En raison de sa conformité avec le règlement n° 261/2004 et la Convention de Montréal de 1999, l'article 222 du Code de l'aviation civile marocain doit être interprété comme consacrant à la fois le droit à l'indemnisation et à l'assistance. Attention toutefois : en l'absence d'un texte exprès qui en détermine les modalités précises, les passagers marocains devront se rabattre soit sur le règlement de la RAM, soit sur les règles générales de réparation (code de commerce, DOT), ce qui conduit à un recours devant les juridictions. Une autre possibilité consiste à saisir la Direction Générale de l'Aviation Civile (DGAC), organe rattaché au ministère de tutelle.
Cas 2 — Votre vol décolle d'un aéroport de l'Union européenne vers le Maroc
Pour les vols au départ de l'Europe (ex : Paris, Lyon, Bruxelles vers Casablanca), vous êtes entièrement protégé par la loi européenne. Si votre vol décolle d'un aéroport situé dans l'UE, la compagnie aérienne doit vous indemniser en cas de retard de plus de 3 heures ou d'annulation. Ceci vaut pour toutes les compagnies, y compris Royal Air Maroc.
Cas 3 — Votre vol décolle d'un aéroport du Royaume-Uni vers le Maroc
Le règlement UK261 (équivalent post-Brexit du CE 261/2004) s'applique de la même façon que le règlement européen : il couvre les vols au départ d'un aéroport britannique, quelle que soit la compagnie. Depuis le Maroc vers le Royaume-Uni, c'est le droit marocain qui prévaut.

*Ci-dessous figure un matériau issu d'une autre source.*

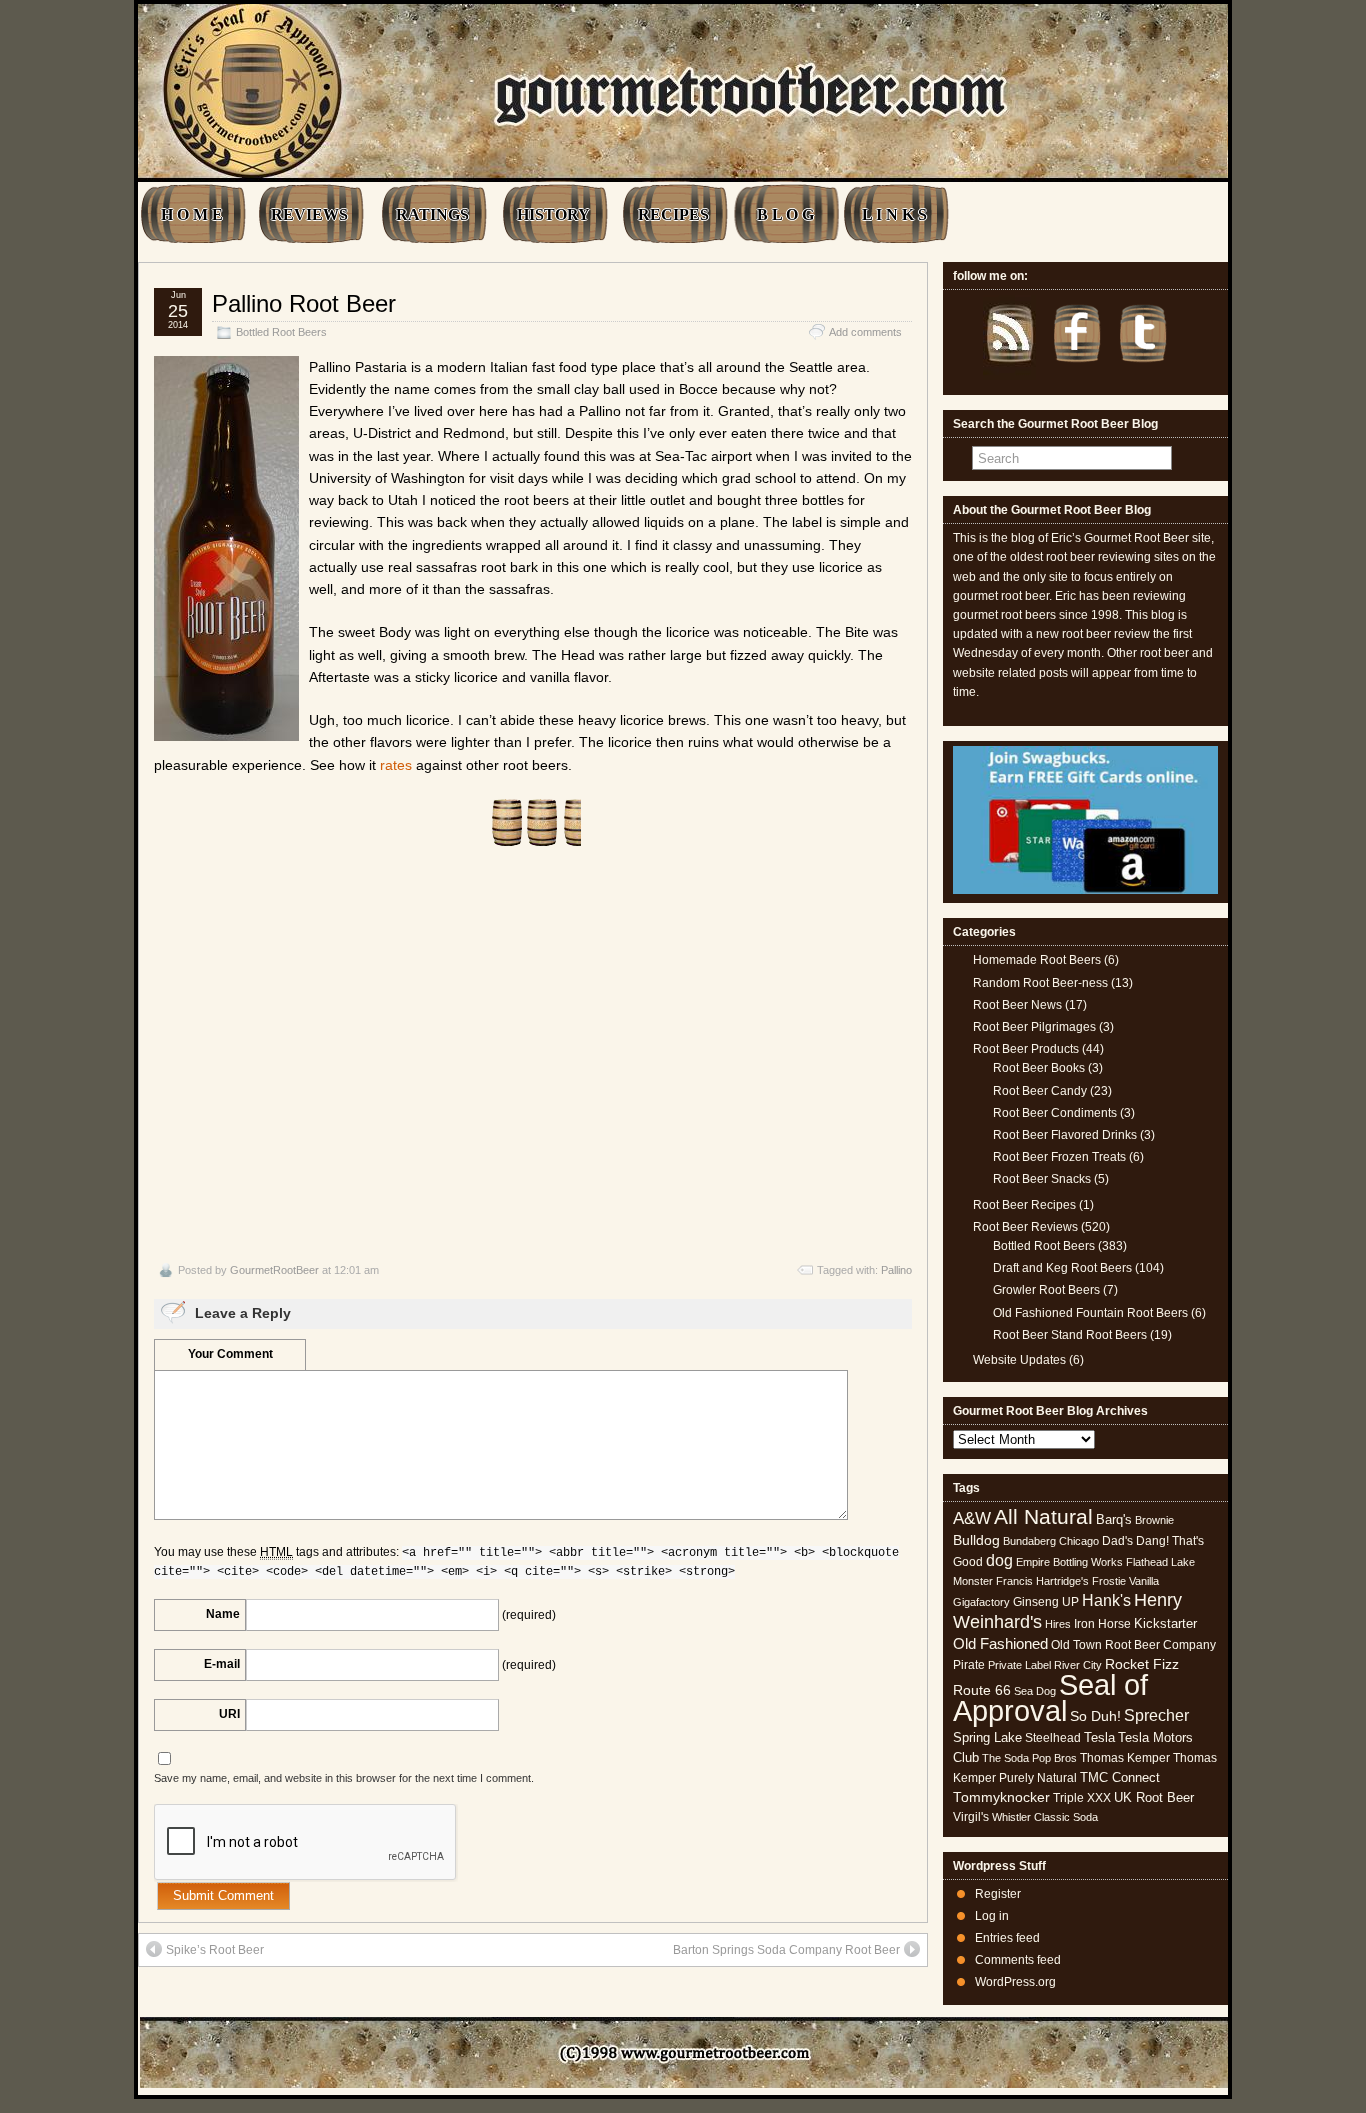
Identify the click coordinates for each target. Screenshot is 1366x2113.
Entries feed (1007, 1938)
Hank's (1106, 1600)
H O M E (192, 214)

Tableau récapitulatif — Quel régime s'applique ?
| Trajet | Compagnie | Régime applicable |
|---|---|---|
| Maroc → Europe (UE) | Toute compagnie | Loi marocaine (Loi 40-13, art. 222) |
| Europe (UE) → Maroc | Toute compagnie | Règlement CE 261/2004 |
| Maroc → Royaume-Uni | Toute compagnie | Loi marocaine (Loi 40-13, art. 222) |
| Royaume-Uni → Maroc | Toute compagnie | UK261 |
| Maroc → Maroc (vol intérieur) | Toute compagnie | Loi marocaine (Loi 40-13) |
Convention de Montréal de 1999 : La Convention de Montréal, Convention pour l'unification de certaines règles relatives au transport aérien international, signée à Montréal le 28 mai 1999, renforce les droits des voyageurs aériens concernant la responsabilité des compagnies aériennes. Elle s'applique aux vols internationaux et fixe notamment les règles en matière de bagages perdus ou endommagés.
Les montants d'indemnisation selon la distance
Vols au départ du Maroc — Barème de la loi marocaine n° 40-13
Le Code marocain de l'aviation civile (sorti en juin 2016) réserve tout un chapitre aux indemnisations et à l'assistance des passagers en cas d'annulation ou de retard important d'un vol. Le barème prévu en dirhams marocains (MAD) est le suivant :
| Distance du vol | Indemnité forfaitaire (MAD) | Équivalent approximatif (EUR) |
|---|---|---|
| Moins de 1 500 km | 2 500 MAD | ≈ 230 € |
| De 1 500 à 3 500 km | 4 000 MAD | ≈ 370 € |
| Plus de 3 500 km | 6 000 MAD | ≈ 560 € |
En cas de vol annulé, les passagers ont droit à une assistance et à une indemnisation immédiate de la part du transporteur aérien, à moins qu'ils soient informés de l'annulation au moins quinze jours avant l'heure de départ prévue, ou entre quinze et sept jours avant la date de départ avec proposition de réacheminement.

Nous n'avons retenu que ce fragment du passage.